▸ **DOCUMENT EXCERPT**:
-----

It is believed that a bipolar transistor action is created in the voltage 
controller CMOS integrated circuit by the application of external signal 
voltages from the external circuitry to signal inputs and/or outputs of 
the CMOS integrated circuit prior to making connection to the CMOS 
integrated circuit of any of the external primary power supply voltages. 
This transistor action would, according to this theory, cause a short or 
low impedance across the battery. 
Although the exact cause of the failure mechanism has not been identified, 
the failure has been eliminated by controlling the connection and 
disconnection sequence of a primary supply voltage terminal with respect 
to the signal terminals. As shown in the sole FIGURE a module 10 includes 
a printed circuit board 12 housed in a plastic case 14. Mounted on the 
printed circuit board 10 are a static random access memory integrated 
circuit 16, a CMOS voltage controller integrated circuit 18, and a lithium 
power backup battery 20. The integrated circuit 16 may consist, for 
example, of a 16K.times.8 memory integrated circuit such as part number 
TC5564PL-15 manufactured by Toshiba. The integrated circuit 18 may 
consist, for example, of a Nonvolatile Controller/Decoder integrated 
circuit such as part number DS1221 manufactured by Dallas Semiconductor 
Corporation. The lithium power backup battery 20 may consist, for example, 
of a 3 volt battery such as part number BR2325 manufactured by Ray-O-Vac.

-----

▸ **DATA EXCERPT**:
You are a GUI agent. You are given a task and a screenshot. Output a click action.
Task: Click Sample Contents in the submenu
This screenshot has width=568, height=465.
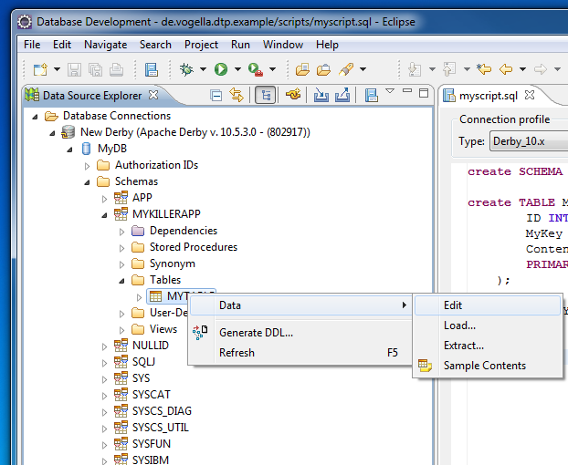point(484,366)
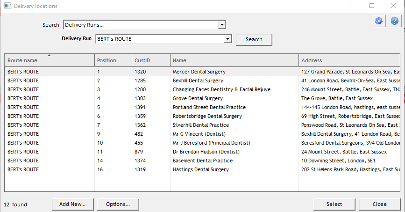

-----

▸ **INSTRUCTION**:
Could you write the next part of the patent passage about the battery-backed memory module, picking up after the sentence ending "part number BR2325 manufactured by Ray-O-Vac"?

▸ **ANSWER TO THIS PROBLEM**:
The integrated circuit 18 compares the incoming primary power supply 
voltage (which should typically be at +5.0 volts, plus or minus 5 percent) 
to the backup battery voltage, and couples whichever voltage is of greater 
value to the VCC power supply terminal of the memory integrated circuit 
16. 
Also shown in the sole FIGURE as an extension of the printed circuit board 
12 is a connector 22. The connector 22 is accessible from an opening in 
the plastic case 14 and consists of a plurality of metallic connection 
traces 24 which are typically wider than a number of conventional 
interconnection traces 26 on the printed circuit board 12 which provide 
interconnections between the integrated circuits 16 and 18, the power 
backup battery 20, and the connector 22. The metallic traces 24 are 
conventionally referred to as card edge pins and are dimensioned to mate 
with a female card edge connector 28 which contains a like plurality of 
spring contacts 30. It will be understood that attached to, and in 
electrical contact with, the card edge connector 28 is a separate external 
circuit 29 partially shown in the sole FIGURE. The external circuit 29 
provides power supply voltages to the module 10 and transfers information 
to and from the module 10 via electrical signals. In the preferred 
embodiment shown, the connector 22 has metallic connection traces on both 
sides of the printed circuit board 12; and, the card edge connector 28 has 
spring contacts for making electrical connections to the metallic 
connection traces on both sides of the connector 22.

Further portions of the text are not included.